Wu shrugged. ‘The thing is, officially she never informed her local PSB office. So technically she’s in breach of regulations.’

‘Which everyone knew about. From the tea boy to the goddamned minister!’

‘I guess it’s just another club to beat you with, Chief.’

Li saw a taxi in the line of traffic crawling past. He waved it down. ‘Where’s she being held?’

‘Yuetan police station. That’s the headquarters for the Western District. It’s where she’s still registered.’

Li opened the door of the taxi, but paused and turned back. ‘Thanks, Wu,’ he said.

‘Hey, Chief,’ Wu said, ‘I’ll be expecting a big promotion when you get back in the hotseat.’

* * *

Li sat in the back of the taxi watching the city drift past him without seeing it. Someone was trying to dismantle his life, piece by piece by piece. And they were succeeding. He had no job, no car. The life of his child had been threatened, and his lover had been arrested. He felt like a man falling down a mountain, hitting off the rocks, unable to get a hand or a foothold to stop the fall and start the long climb back. He just kept falling. And every time he looked up another rock would smash him in the face. His cellphone trilled. He took it out of his coat pocket and pressed the handset symbol. ‘Wei?

‘Li Yan?’

He knew immediately that it was his father. And he knew that something must be wrong, for his father never phoned him. ‘What is it, Dad?’ It felt odd to call him dad. He never usually addressed him as anything, and father seemed absurdly formal. But the telephone seemed to require some form of address. He heard a child crying in the background. ‘What’s happened?’

His father seemed disorientated, his voice shaky and uncertain. ‘I’m going to miss my train back to Sichuan,’ he said. ‘Your sister did not come home for lunch. I thought maybe she and Xinxin were eating out somewhere and had forgotten to tell me. So I was fixing something to eat for myself when the school phoned.’

‘What school?’

‘Xinxin’s school.’ He sounded indignant. ‘What other school would it be?’

‘What did they say, Dad?’ Li contained his impatience.

‘They said that Xiao Ling never came to pick up Xinxin. She always picks up Xinxin at lunchtime. They thought maybe something was wrong.’

‘Dad, just tell me what happened.’

‘I went to the school myself. In a taxi. And when I got back here with Xinxin I telephoned Xiao Ling’s work. The neighbour across the landing gave me the number.’ Li bit his tongue. Details he did not need to know. ‘When I phoned, they said she had been arrested.’

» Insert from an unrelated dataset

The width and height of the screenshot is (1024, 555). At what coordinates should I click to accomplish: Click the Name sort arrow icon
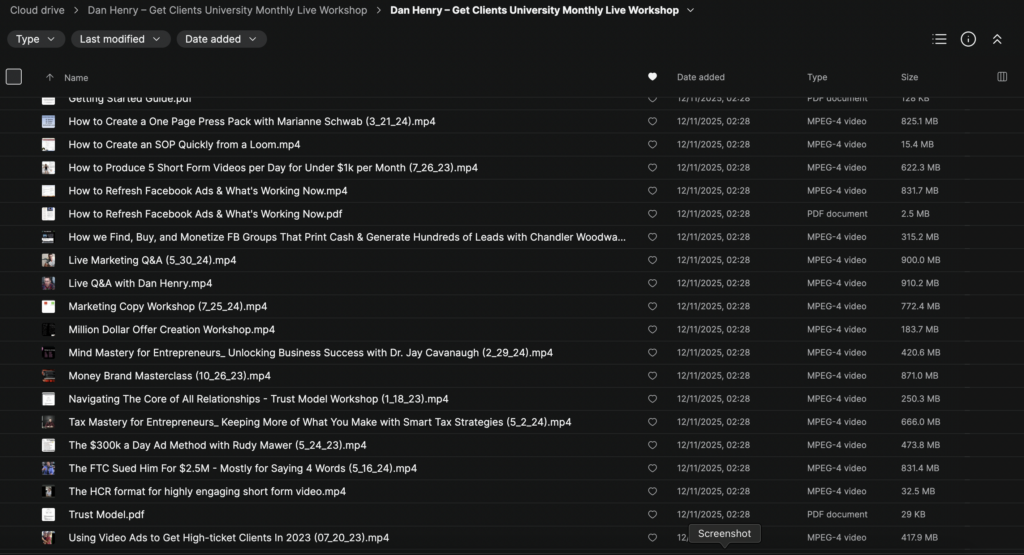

For what seemed like a lifetime, Li could not even seem to draw a breath. When finally he did, all he could say was, ‘What?’

‘The police raided the Jeep factory this morning and searched all the staff lockers. In Xiao Ling’s locker they found cocaine.’ The incredulity in the old man’s voice found an echo in Li’s brain.

‘That’s not possible.’

‘She’s a good girl, Li Yan. She would not use stuff like that.’

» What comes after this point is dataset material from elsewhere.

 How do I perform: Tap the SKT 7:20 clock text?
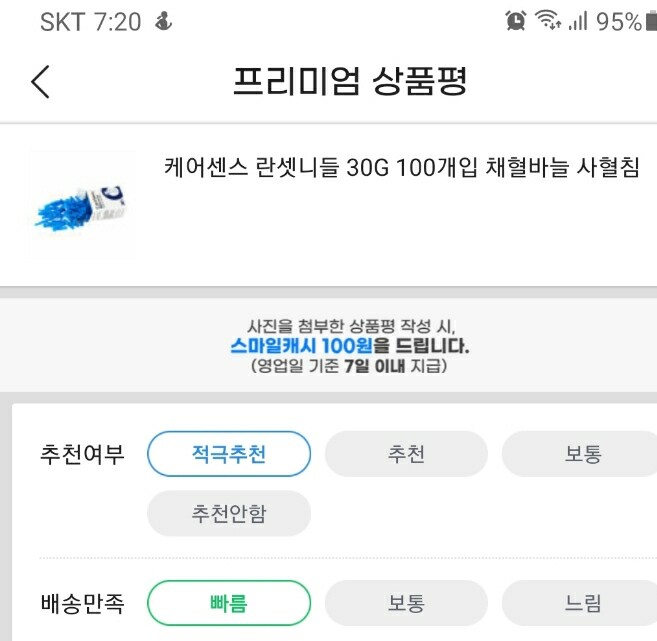pyautogui.click(x=91, y=21)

‘Dad, she couldn’t afford stuff like that,’ Li said. Yet another piece of his life being taken apart. Another demonstration of the power his unknown enemy had over him. Another rock in the face. It was not just Li who was being targeted. It was his whole family. He wanted to punch the roof of the taxi, kick the seat in front of him. He wanted to yell and hit out. But instead he held it all inside himself, seething, dangerous.

‘Dad, just stay there with Xinxin. Don’t answer the door to anyone except me.’

He heard the fear in his father’s voice. ‘Li Yan, what is happening?’

‘Just sit tight, dad. I’ll be there as soon as I can. But it’s going to be a while.’